The stimuli-responsive nanocarriers have been rationally designed and developed by considering different pathological profiles in normal tissues, intracellular compartment and tumor microenvironment, to increase drug delivery specificity, efficacy and biological activities (Figure 1) ^23-29. In general, the nanocarriers could response to external stimuli, including magnetic field, temperature (i.e., thermal), ultrasound, light (e.g., laser) and electronic field, etc., and internal stimuli, including pH, ATP, H₂O₂, enzyme, redox-potential, and hypoxia etc., while the stimuli could be appeared in tumor microenvironment or inside cancer cells (Figure 1).
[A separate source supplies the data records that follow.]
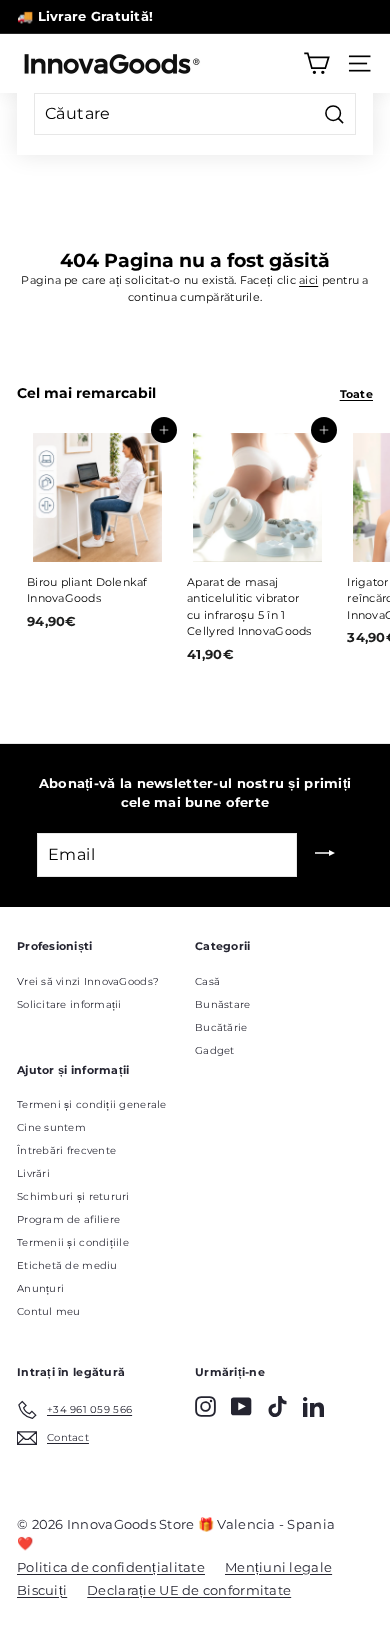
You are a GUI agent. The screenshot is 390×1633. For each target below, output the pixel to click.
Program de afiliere (68, 1219)
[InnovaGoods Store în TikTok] (277, 1406)
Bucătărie (221, 1027)
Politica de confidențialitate (111, 1567)
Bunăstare (222, 1004)
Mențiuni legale (278, 1567)
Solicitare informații (69, 1004)
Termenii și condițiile (73, 1242)
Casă (207, 981)
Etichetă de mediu (67, 1265)
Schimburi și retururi (73, 1196)
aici (308, 280)
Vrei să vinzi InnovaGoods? (88, 981)
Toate (356, 394)
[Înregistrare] (325, 855)
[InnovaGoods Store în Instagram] (205, 1406)
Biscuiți (42, 1590)
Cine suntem (51, 1127)
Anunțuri (40, 1288)
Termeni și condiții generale (92, 1104)
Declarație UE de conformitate (189, 1590)
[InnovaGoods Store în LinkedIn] (313, 1406)
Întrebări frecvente (66, 1150)
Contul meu (49, 1311)
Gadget (215, 1050)
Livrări (33, 1173)
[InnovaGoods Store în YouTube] (241, 1406)
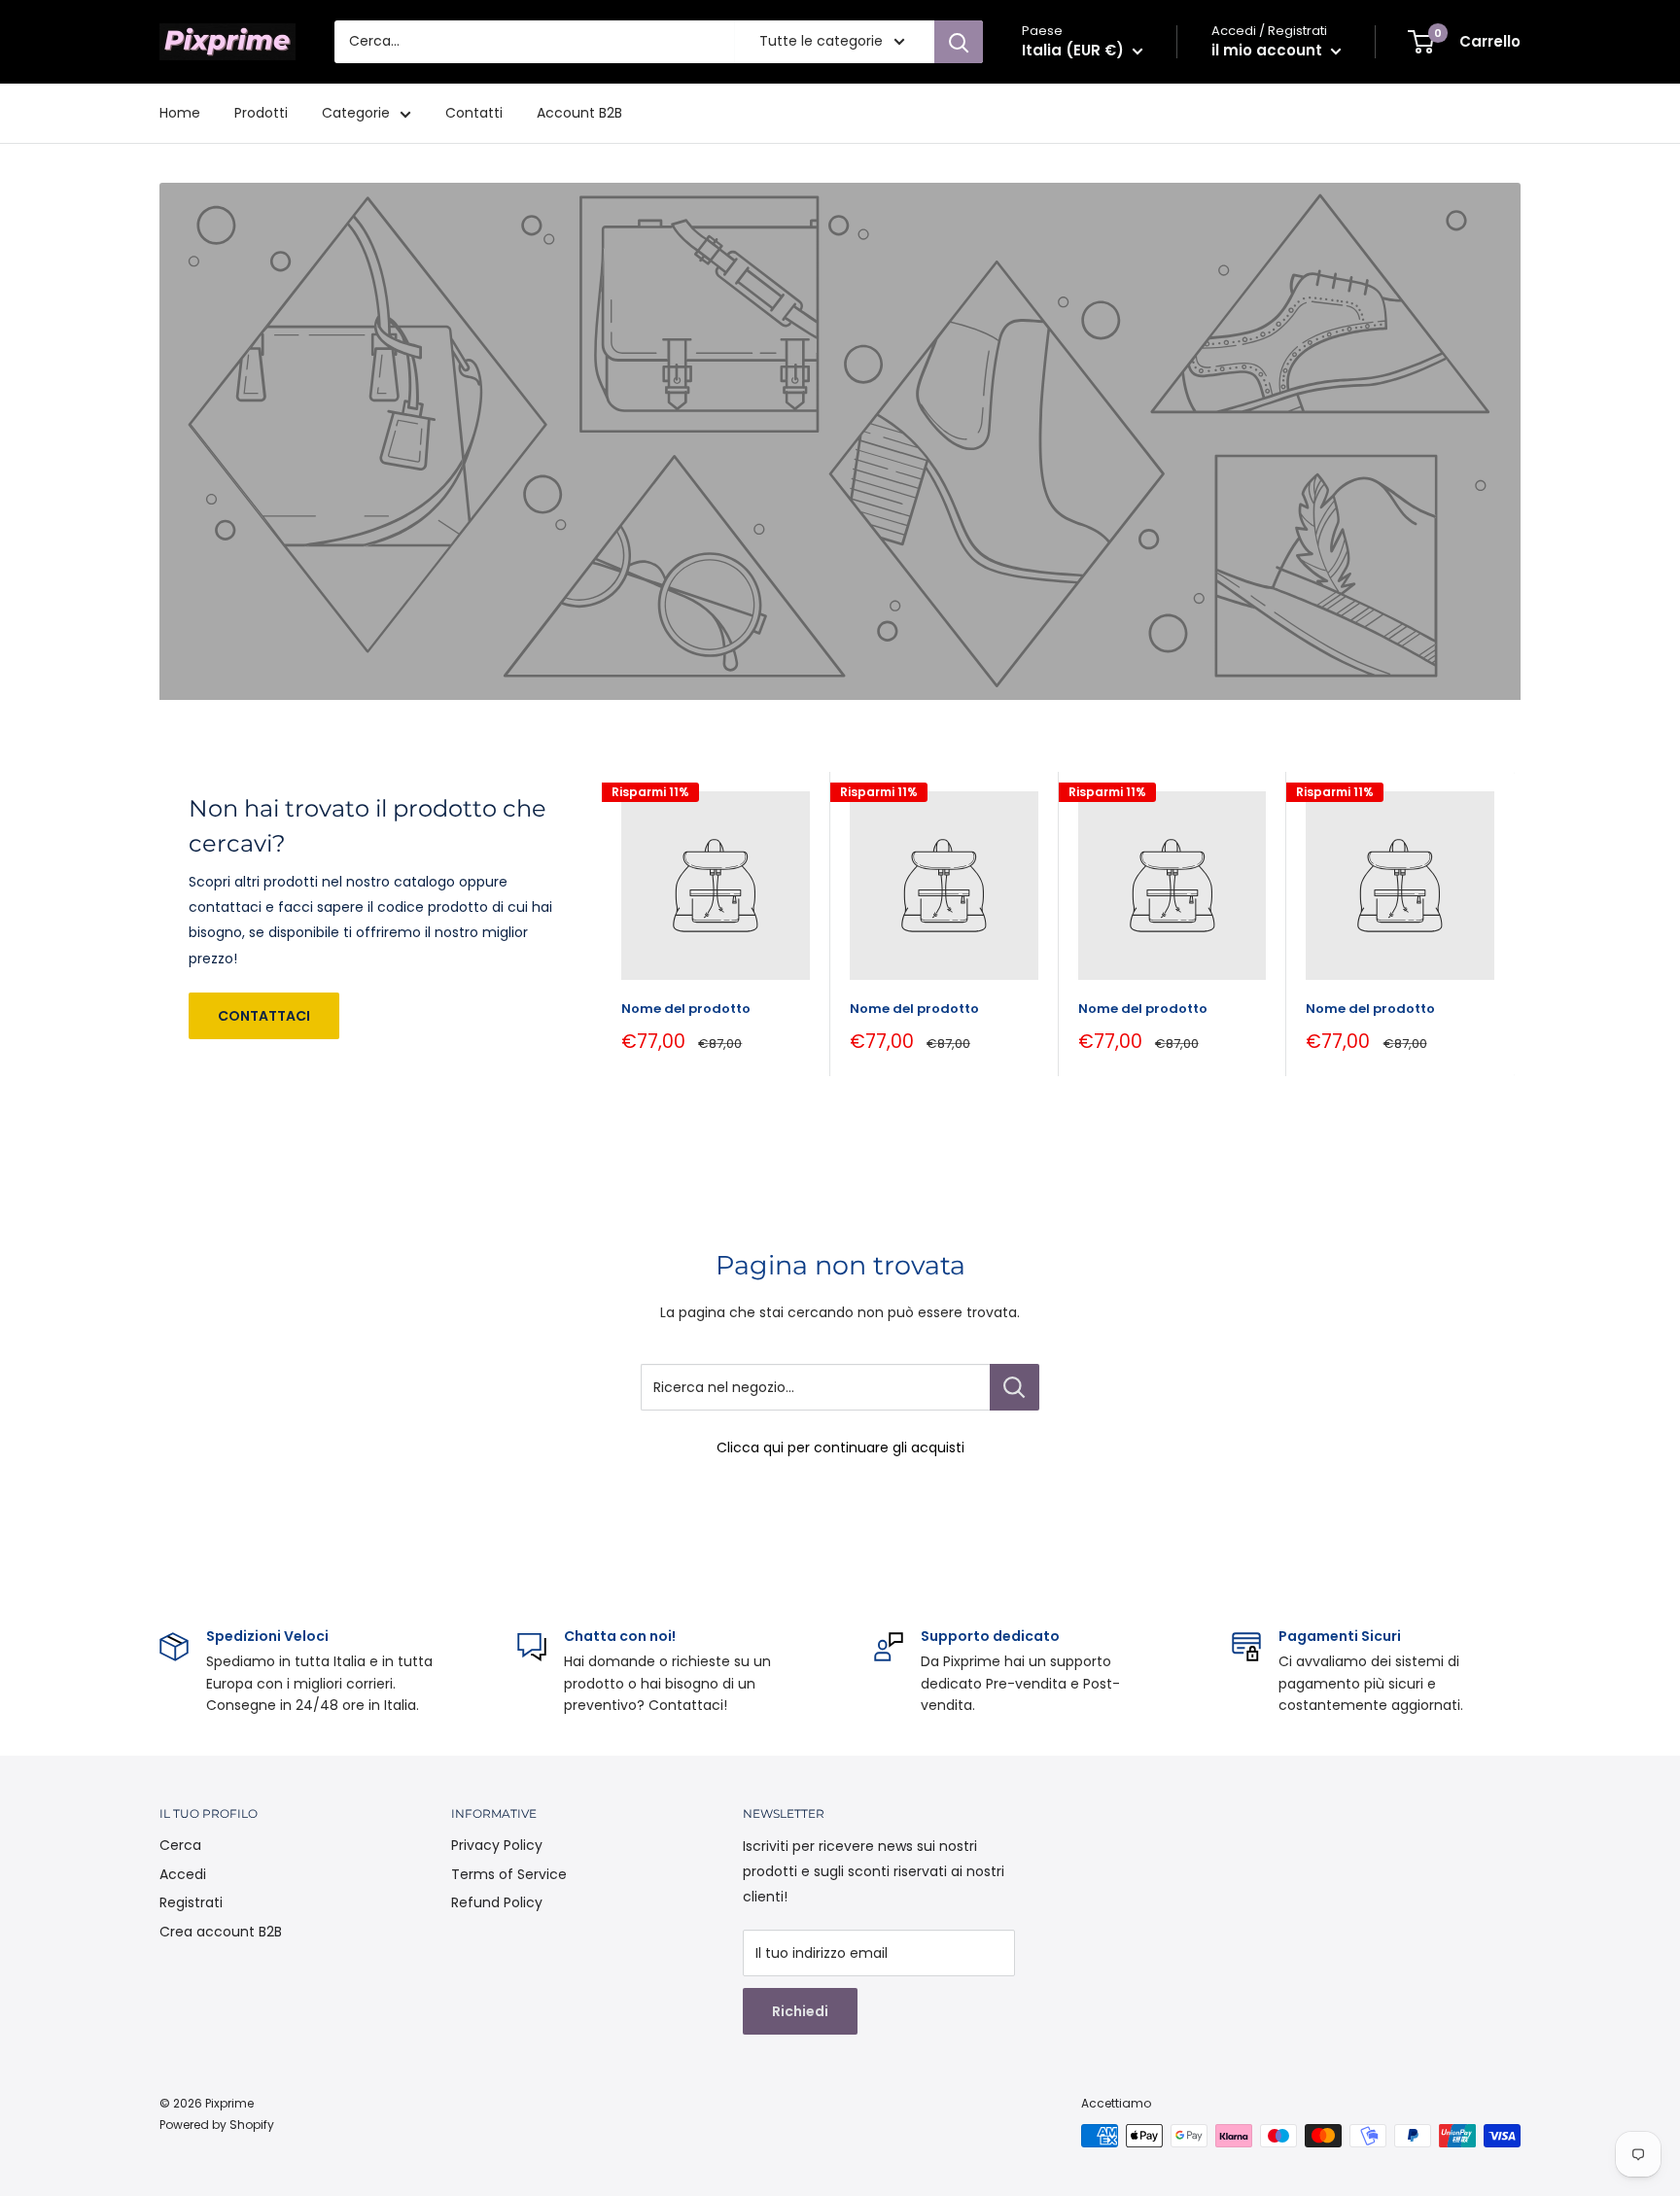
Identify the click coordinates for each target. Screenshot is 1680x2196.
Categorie (356, 112)
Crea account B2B (220, 1931)
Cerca (180, 1845)
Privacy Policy (496, 1845)
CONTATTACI (264, 1016)
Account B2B (579, 112)
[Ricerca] (958, 41)
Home (179, 112)
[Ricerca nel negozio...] (1014, 1387)
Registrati (191, 1902)
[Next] (1515, 924)
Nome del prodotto (686, 1008)
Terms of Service (509, 1874)
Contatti (474, 112)
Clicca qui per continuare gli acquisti (840, 1447)
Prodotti (261, 112)
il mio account (1268, 50)
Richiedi (800, 2011)
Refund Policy (496, 1902)
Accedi (182, 1874)
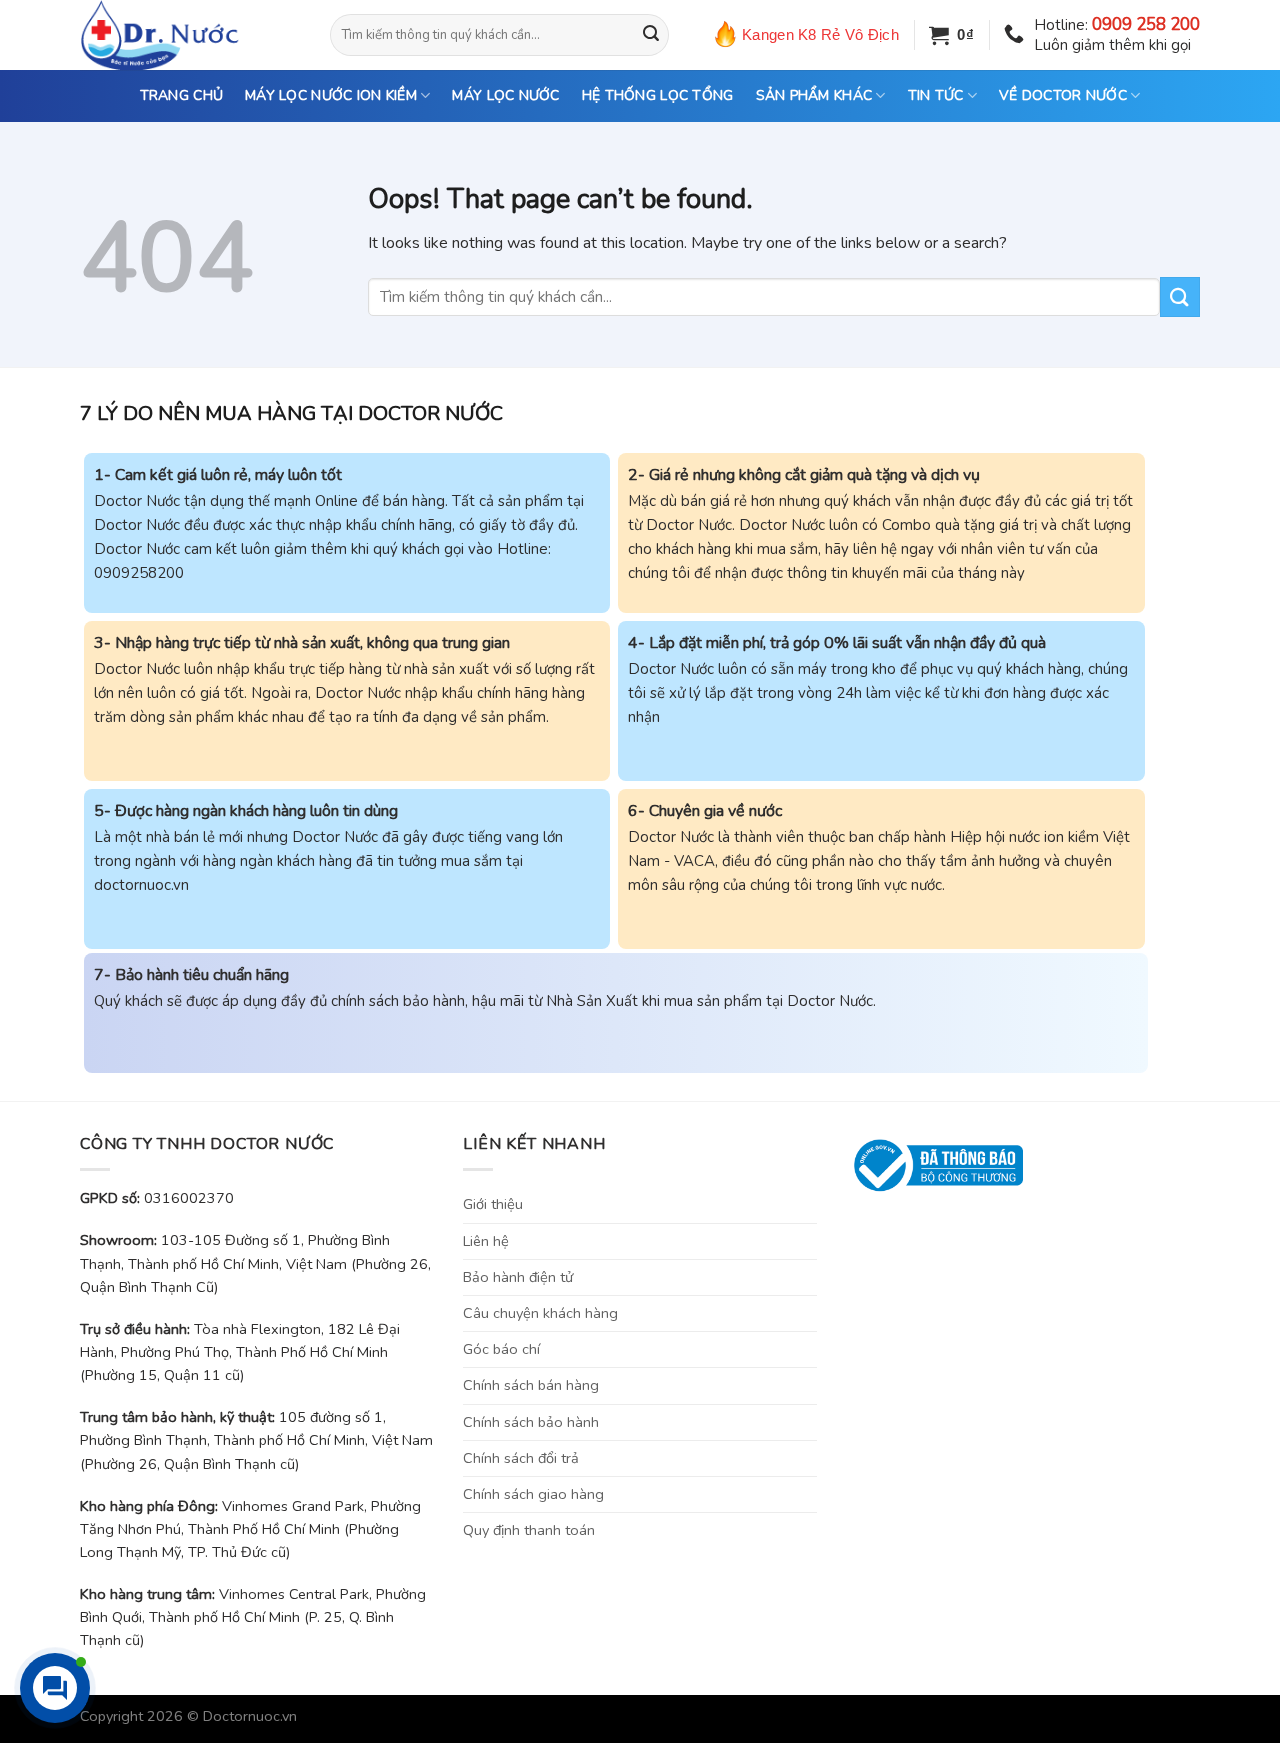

The stimuli- sensitive functions facilitate on-demand or controlled drug release, promoted tumor accumulation, ligand exposure, drug or probe activation, nanoparticle structure or size conformation, charge conversion, as well as signaling in specific positions, sensing of special pathological factors/molecules, tumor-specific diagnosis and theranostics (Figure 1). Moreover, the external force (i.e., stimuli) could also alert the biological performances of nanocarriers, for example, the external magnetic field could increase the accumulation of magnetic nanocarriers in tumors. Furthermore, the stimuli could also be applied to provoke biological activities of certain prodrug- formulated nanocarriers in diseased regions/cells for precision therapy. In addition, the stimuli-responsive nanocarriers were reported to overcome multidrug resistance in cancer treatment ³⁰.

Figure 1.

The stimuli-responsive nanocarriers for drug delivery to tumors towards precision imaging, effective therapy and theranostics. The nanocarriers could accumulate and penetrate tumors, and target cancer cells for achieving different applications and functions by responding to the external and internal stimuli.

This review has summarized recent progress and achievements in nanocarriers that responsive to external or internal stimuli, presented different stimuli-sensitive strategies and their applications in drug delivery, tumor imaging, therapy and theranostics. In the following sections, the clinical translation of stimuli-responsive nanocarriers has been illustrated, and finally the perspectives were made.

External-responsive nanocarriers

The external stimuli, mainly including thermal, magnetic field, electronic field, ultrasound and light, could affect the fate of nanocarriers inside the biological systems. With the external stimuli, it facilitates enhancing the accumulation of nanocarriers in desired regions with outer forces (e.g., magnetic field), controlled release, intracellular drug delivery, as well as activated imaging and therapy. There are several advantages of applying external-stimuli for drug delivery to tumors: (1) it could precisely control the location and intensity of given external stimuli (e.g., magnetic field, laser irradiation); (2) the external stimuli could be added or removed depending on the treatment requirement; (3) multiple external stimuli could be overlaid for achieving multifunction in cancer theranostics; (4) the possibility to provide multi-times or continuous (e.g., several hours or days) stimuli for drug delivery and therapy. However, the externally-directed triggers would be impractical for accessing and treating the metastatic lesions, when their location is uncertain. Here, the application of external stimuli-responsive nanocarriers will be discussed in this section.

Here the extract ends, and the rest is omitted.